Bob Jackson vividly remembers hearing gunfire erupt from the sixth floor of the Texas School Book Depository Building in Dallas.
It was Nov. 22, 1963, and Jackson was a 29-year-old photographer for the Dallas Times Herald, riding in the motorcade of President John F. Kennedy.
"We heard the first shot and then two more closer together," Jackson told me last week. "I looked up at the direction the sounds came from."
Positioned in the backseat of a convertible, seven cars behind Kennedy, Jackson instinctively scanned the building and his eyes stopped at the sight of a rifle protruding from a window.
"I saw part of a stock and barrel," Jackson said in his matter-of-fact tone.
It's a story Jackson, 79, has told many times. And he'll be reciting it frequently in the upcoming weeks as the nation observes the 50th anniversary of Kennedy's assassination.
In fact, Jackson, who retired from The Gazette in 1999, and his wife, Debbie, will make several trips from their Manitou Springs home, starting this week, to participate in events leading up to the anniversary.
However, most of the attention on Jackson does not relate to his memories of riding in the motorcade. It was perhaps his biggest disappointment as a photojournalist. That's because at the moment ex-Marine sniper Lee Harvey Oswald shot Kennedy from his perch in the depository building, Jackson had no film in his camera.
"I had been told to shoot pictures along the motorcade route, unload my cameras, put the film in an envelope and toss it to a reporter along the route," Jackson said.
And that's what he did, just before the motorcade turned the corner into Dealey Plaza and Oswald's Carcano rifle exploded three times, killing Kennedy and seriously wounding Texas Gov. John Connally, who was seated in front of the president.

Dataset excerpt =>
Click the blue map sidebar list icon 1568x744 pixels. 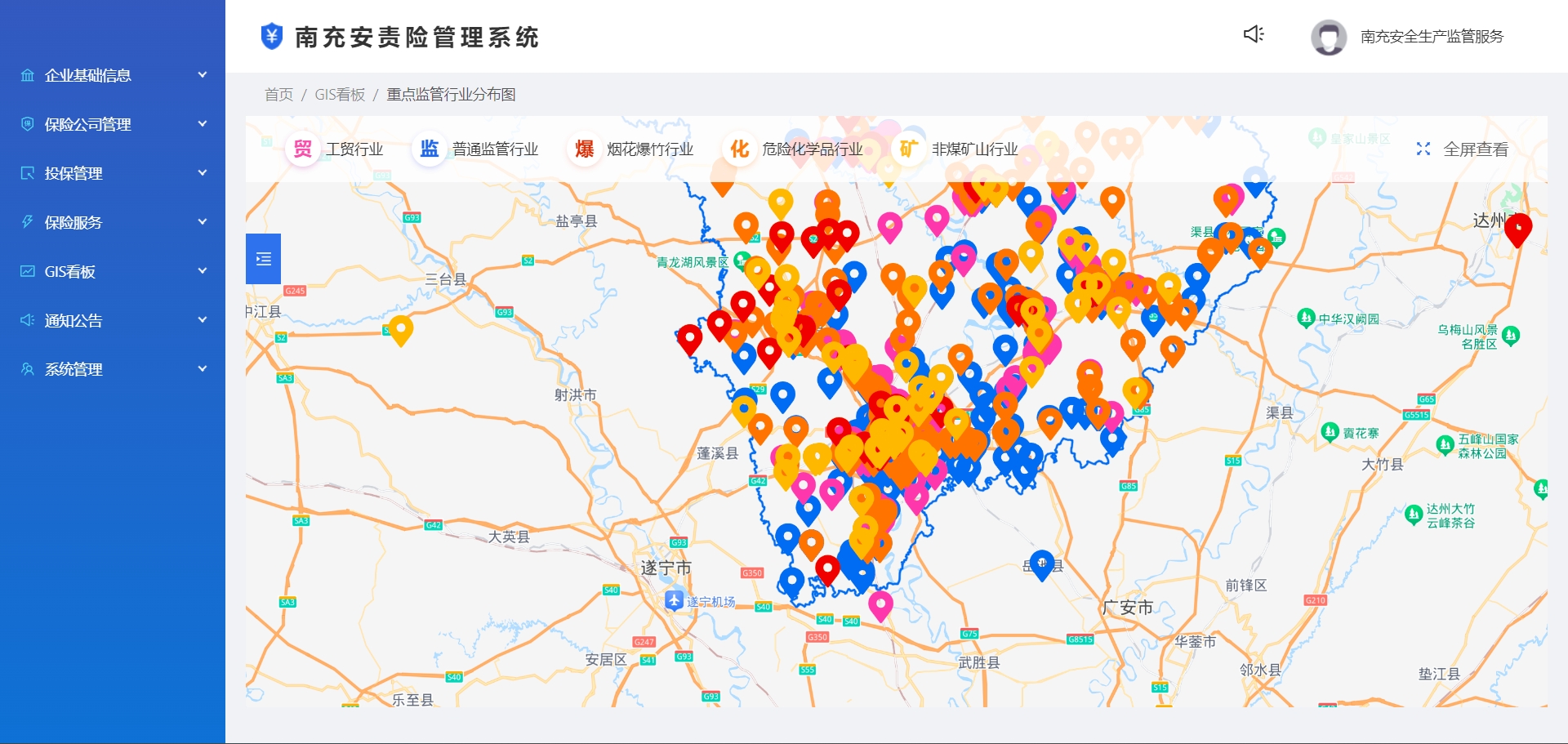263,259
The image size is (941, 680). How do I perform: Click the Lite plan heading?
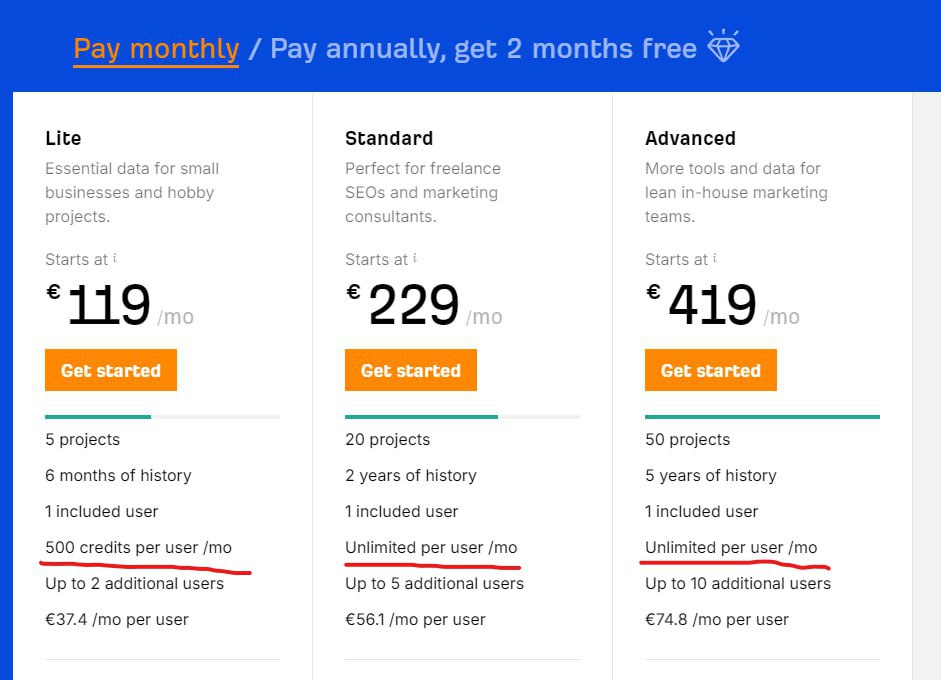pos(63,138)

Problem to work on => Output the part of the account of the Kennedy assassination that opens with the words containing "However, most of" and closes with "of the president.", copied word for word. You won't need the lines for this.

Task result =>
However, most of the attention on Jackson does not relate to his memories of riding in the motorcade. It was perhaps his biggest disappointment as a photojournalist. That's because at the moment ex-Marine sniper Lee Harvey Oswald shot Kennedy from his perch in the depository building, Jackson had no film in his camera.
"I had been told to shoot pictures along the motorcade route, unload my cameras, put the film in an envelope and toss it to a reporter along the route," Jackson said.
And that's what he did, just before the motorcade turned the corner into Dealey Plaza and Oswald's Carcano rifle exploded three times, killing Kennedy and seriously wounding Texas Gov. John Connally, who was seated in front of the president.